In recent years, Laufman had been seeing a nephrologist for a kidney condition. “The nephrologist asked me if I was familiar with AAMI,” Laufman recalls. “He told me, ‘my wife is a member of AAMI, and she mentioned you before you ever became a patient of mine.’ I got a kick out of hearing that.”

Harold Laufman Today

After his “retirement,” Laufman founded a company called Harold Laufman Associates, Inc. (HLA Systems) at age 82. The goal of his company was to help healthcare facilities plan, equip, and operate their surgical suites in an ideal manner.

This new career offered Laufman the opportunity to travel and provide consulting to hospitals in all corners of the world. And as you might guess, as part of his work at HLA Systems, he drew sketches of his prototype surgical environment.

As he prepares to write his book about how to live a fulfilling life after age 95, Laufman says that keeping busy is critical for people of advanced age. And he practices what he preaches.

“You’ve got to keep a daily agenda,” he says.

Every Sunday at 11 am, he pulls out his violin and plays for two hours. And although his eyesight no longer allows him to read music, he plays along by ear with a CD. “My family knows not to call me during that time,” he says.
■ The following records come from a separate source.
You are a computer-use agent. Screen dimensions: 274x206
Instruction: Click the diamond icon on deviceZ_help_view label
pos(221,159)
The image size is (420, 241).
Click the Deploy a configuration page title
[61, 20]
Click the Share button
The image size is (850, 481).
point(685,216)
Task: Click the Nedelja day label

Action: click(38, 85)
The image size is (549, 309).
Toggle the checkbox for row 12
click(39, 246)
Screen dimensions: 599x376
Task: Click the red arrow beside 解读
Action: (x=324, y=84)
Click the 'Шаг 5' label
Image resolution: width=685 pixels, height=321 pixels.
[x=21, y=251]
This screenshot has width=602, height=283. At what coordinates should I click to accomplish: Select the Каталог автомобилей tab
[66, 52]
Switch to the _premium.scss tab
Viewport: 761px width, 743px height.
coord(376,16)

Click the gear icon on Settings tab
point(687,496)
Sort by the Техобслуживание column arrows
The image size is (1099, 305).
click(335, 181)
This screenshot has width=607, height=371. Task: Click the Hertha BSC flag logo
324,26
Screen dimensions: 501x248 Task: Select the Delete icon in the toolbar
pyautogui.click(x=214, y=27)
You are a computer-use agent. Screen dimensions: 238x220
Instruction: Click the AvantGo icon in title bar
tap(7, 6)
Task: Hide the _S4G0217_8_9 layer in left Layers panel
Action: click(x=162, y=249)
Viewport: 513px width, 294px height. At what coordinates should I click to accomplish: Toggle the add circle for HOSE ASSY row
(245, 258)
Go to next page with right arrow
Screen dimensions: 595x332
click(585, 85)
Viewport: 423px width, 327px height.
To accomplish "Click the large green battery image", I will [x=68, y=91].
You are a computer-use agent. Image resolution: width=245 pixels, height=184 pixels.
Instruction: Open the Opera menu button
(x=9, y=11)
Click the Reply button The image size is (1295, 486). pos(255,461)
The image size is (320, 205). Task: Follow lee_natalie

From his apartment in Manhattan, he walks two miles every day beginning at 3 pm — without using a cane. “If I walk up Madison Ave, there is a wonderful array of windows, shops, and people,” he says. “The doormen along my walk all know me, and they just call me ‘Doc.’

“If I walk to the West, I have Central Park, and to the East I have the river. I typically choose my direction based on what errands I need to do that day. And whichever way I go, there is something of interest to see.”

He also keeps himself mentally sharp by keeping up with medical journals and other reading materials. He is a regular patron of the New York Philharmonic and attends their Thursday night concerts.

Indeed, Laufman maintains that the key to avoiding the despair that sometimes accompanies aging is to keep busy. And of course, he still loves to do his homework.